Non-HDL Cholesterol: The Calculated Extra

Many lab reports now include a non-HDL cholesterol number, calculated by subtracting your HDL from your total cholesterol. If your total cholesterol is 200 and your HDL is 55, your non-HDL is 145. This number captures all the cholesterol carried by harmful particles, not just LDL, making it a better predictor of cardiovascular risk than LDL alone.

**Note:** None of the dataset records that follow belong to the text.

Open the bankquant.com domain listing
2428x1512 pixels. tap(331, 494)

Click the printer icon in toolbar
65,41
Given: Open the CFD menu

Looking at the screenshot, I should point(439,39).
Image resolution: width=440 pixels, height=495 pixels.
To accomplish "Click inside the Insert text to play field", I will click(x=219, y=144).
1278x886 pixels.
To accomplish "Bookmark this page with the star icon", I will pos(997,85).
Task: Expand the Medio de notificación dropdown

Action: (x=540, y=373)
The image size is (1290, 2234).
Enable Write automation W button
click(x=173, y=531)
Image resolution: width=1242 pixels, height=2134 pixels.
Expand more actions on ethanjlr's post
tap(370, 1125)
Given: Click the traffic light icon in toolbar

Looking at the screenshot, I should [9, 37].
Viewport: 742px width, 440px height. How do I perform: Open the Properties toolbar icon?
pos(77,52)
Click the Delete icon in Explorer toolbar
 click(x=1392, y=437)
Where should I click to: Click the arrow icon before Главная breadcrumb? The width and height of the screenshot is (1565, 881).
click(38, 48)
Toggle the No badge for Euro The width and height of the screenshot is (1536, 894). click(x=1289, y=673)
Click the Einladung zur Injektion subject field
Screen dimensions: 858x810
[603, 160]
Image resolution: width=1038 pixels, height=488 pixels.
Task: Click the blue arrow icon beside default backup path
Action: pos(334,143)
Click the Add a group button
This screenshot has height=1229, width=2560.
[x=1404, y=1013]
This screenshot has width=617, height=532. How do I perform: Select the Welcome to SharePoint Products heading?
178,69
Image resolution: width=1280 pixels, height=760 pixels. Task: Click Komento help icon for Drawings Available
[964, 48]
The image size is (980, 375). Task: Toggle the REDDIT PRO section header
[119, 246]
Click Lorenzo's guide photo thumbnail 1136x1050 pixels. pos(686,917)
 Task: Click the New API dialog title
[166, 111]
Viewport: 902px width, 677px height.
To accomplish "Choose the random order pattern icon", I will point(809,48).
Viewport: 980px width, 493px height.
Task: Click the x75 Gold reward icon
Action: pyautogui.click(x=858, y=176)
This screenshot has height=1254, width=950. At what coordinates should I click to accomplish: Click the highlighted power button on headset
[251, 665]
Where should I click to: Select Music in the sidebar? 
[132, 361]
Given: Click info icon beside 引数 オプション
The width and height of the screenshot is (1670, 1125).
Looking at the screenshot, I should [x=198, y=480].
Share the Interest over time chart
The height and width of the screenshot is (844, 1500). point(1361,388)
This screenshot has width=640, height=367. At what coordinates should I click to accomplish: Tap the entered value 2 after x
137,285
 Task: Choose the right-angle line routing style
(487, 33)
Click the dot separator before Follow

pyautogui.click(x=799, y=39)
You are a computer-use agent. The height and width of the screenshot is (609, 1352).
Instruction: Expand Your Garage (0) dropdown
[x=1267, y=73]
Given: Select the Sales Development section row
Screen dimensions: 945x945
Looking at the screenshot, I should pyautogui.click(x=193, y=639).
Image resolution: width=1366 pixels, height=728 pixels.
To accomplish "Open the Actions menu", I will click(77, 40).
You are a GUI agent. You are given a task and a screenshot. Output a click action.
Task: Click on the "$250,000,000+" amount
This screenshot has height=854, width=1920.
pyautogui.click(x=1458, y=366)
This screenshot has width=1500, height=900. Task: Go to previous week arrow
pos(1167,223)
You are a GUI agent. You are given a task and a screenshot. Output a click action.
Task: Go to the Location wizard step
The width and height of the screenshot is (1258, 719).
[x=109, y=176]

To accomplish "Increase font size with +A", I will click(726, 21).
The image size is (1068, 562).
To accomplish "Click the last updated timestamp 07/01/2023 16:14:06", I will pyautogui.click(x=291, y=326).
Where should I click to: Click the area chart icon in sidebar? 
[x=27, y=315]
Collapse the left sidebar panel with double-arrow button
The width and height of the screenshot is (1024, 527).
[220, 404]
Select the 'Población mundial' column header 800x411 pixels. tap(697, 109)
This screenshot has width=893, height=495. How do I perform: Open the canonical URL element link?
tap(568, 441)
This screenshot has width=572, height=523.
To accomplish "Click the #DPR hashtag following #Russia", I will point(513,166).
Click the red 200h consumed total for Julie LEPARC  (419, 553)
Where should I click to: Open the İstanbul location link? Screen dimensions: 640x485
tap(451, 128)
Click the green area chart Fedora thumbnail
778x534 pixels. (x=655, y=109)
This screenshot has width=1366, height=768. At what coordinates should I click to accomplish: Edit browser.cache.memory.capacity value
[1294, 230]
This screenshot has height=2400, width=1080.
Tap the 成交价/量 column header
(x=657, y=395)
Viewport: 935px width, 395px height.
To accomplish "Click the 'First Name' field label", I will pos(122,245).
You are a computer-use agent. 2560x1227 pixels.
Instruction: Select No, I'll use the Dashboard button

Non-HDL cholesterol is especially useful for people already taking cholesterol-lowering medication. Sometimes LDL drops to a good level with treatment, but other harmful lipoproteins remain elevated. Non-HDL reveals that residual risk. Some clinicians also look at the ratio of total cholesterol to HDL. For example, a total cholesterol of 200 with an HDL of 50 gives a ratio of 4 to 1. A higher ratio means higher risk.

How to Prepare for the Test

A lipid panel requires a simple blood draw, usually from a vein in your arm. You may need to fast for 8 to 12 hours beforehand, drinking only water. Fasting ensures your triglyceride reading isn’t temporarily spiked by a recent meal. Some newer guidelines allow non-fasting tests for initial screening, but your doctor will let you know which approach they prefer.

The test itself takes only a few minutes, and results are typically available within a day or two. If your numbers fall outside healthy ranges, your doctor will consider them alongside other risk factors like age, blood pressure, smoking status, and family history to decide whether lifestyle changes alone are enough or whether medication makes sense.